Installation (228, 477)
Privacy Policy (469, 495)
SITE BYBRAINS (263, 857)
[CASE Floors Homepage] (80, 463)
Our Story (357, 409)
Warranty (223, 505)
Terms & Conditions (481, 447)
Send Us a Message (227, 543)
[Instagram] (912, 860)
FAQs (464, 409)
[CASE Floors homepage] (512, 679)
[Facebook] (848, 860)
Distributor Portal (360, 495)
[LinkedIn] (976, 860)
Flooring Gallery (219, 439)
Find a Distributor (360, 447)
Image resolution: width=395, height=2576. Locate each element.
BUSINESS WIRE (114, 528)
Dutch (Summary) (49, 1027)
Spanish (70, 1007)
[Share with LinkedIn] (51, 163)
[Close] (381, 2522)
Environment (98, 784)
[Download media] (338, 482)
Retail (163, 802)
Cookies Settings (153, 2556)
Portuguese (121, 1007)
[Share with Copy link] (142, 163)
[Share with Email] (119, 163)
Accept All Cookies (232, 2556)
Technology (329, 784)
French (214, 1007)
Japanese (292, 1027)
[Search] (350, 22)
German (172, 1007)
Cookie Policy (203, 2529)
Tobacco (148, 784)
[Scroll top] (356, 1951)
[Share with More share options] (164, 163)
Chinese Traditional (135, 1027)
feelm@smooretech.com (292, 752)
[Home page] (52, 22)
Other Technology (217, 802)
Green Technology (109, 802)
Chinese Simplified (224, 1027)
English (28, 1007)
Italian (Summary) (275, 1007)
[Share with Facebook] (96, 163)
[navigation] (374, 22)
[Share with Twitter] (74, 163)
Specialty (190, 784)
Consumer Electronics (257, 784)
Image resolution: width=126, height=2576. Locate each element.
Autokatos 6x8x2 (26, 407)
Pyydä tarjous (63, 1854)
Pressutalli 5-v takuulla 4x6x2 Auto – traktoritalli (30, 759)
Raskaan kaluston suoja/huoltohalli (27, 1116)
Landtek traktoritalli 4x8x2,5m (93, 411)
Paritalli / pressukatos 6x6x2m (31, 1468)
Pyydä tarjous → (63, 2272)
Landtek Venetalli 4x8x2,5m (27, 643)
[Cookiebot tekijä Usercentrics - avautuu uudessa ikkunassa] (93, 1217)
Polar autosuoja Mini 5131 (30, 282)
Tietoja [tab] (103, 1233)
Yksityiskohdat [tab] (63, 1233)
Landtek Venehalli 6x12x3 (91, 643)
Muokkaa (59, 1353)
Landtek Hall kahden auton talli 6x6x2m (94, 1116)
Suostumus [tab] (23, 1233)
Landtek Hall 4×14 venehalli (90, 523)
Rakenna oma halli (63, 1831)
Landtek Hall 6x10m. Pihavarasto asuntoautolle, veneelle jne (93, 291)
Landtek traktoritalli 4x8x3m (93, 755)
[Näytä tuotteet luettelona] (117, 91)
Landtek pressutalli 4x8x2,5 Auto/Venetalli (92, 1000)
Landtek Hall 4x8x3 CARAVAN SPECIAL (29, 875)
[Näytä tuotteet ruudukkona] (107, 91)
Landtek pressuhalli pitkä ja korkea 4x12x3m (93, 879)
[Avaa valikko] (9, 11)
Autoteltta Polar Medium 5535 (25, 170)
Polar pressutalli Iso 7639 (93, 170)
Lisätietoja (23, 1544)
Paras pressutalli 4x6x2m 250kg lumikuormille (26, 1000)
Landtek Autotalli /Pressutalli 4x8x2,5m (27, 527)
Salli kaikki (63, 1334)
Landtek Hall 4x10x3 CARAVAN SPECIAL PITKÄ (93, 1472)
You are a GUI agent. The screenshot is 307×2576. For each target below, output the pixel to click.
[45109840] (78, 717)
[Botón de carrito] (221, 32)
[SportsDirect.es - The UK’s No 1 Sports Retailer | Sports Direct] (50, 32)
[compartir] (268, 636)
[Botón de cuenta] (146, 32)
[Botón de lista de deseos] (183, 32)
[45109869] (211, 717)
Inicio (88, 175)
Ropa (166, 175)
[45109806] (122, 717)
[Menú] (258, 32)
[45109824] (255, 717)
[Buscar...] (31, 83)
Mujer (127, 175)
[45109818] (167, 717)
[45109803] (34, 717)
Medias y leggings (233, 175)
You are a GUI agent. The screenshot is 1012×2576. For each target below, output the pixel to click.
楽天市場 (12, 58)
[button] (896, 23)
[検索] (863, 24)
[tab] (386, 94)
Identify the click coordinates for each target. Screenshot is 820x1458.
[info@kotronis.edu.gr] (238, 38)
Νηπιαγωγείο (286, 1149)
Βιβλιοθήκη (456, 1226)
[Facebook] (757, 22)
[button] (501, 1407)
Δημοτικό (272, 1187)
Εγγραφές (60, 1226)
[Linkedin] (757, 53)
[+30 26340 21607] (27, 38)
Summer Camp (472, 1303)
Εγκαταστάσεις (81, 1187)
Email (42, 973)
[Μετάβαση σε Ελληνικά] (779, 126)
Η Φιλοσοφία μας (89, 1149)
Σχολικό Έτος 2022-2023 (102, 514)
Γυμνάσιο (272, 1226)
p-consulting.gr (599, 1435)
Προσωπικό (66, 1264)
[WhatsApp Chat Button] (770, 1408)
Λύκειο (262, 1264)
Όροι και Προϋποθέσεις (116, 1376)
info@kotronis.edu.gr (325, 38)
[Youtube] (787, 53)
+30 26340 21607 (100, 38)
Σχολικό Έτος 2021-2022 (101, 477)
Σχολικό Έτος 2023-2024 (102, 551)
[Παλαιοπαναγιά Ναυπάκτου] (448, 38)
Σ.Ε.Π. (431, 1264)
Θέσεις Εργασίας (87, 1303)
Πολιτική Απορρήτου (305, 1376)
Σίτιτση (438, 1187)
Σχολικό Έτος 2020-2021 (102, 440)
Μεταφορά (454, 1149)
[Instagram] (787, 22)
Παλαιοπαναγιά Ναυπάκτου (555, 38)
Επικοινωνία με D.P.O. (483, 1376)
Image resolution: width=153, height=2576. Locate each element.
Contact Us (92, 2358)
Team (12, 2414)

────────

#### How to complete this task
Return exactly the leading lines of the listing, stopping after the line in which "FAQs (464, 409)" occurs.

#### Exercise result
Installation (228, 477)
Privacy Policy (469, 495)
SITE BYBRAINS (263, 857)
[CASE Floors Homepage] (80, 463)
Our Story (357, 409)
Warranty (223, 505)
Terms & Conditions (481, 447)
Send Us a Message (227, 543)
[Instagram] (912, 860)
FAQs (464, 409)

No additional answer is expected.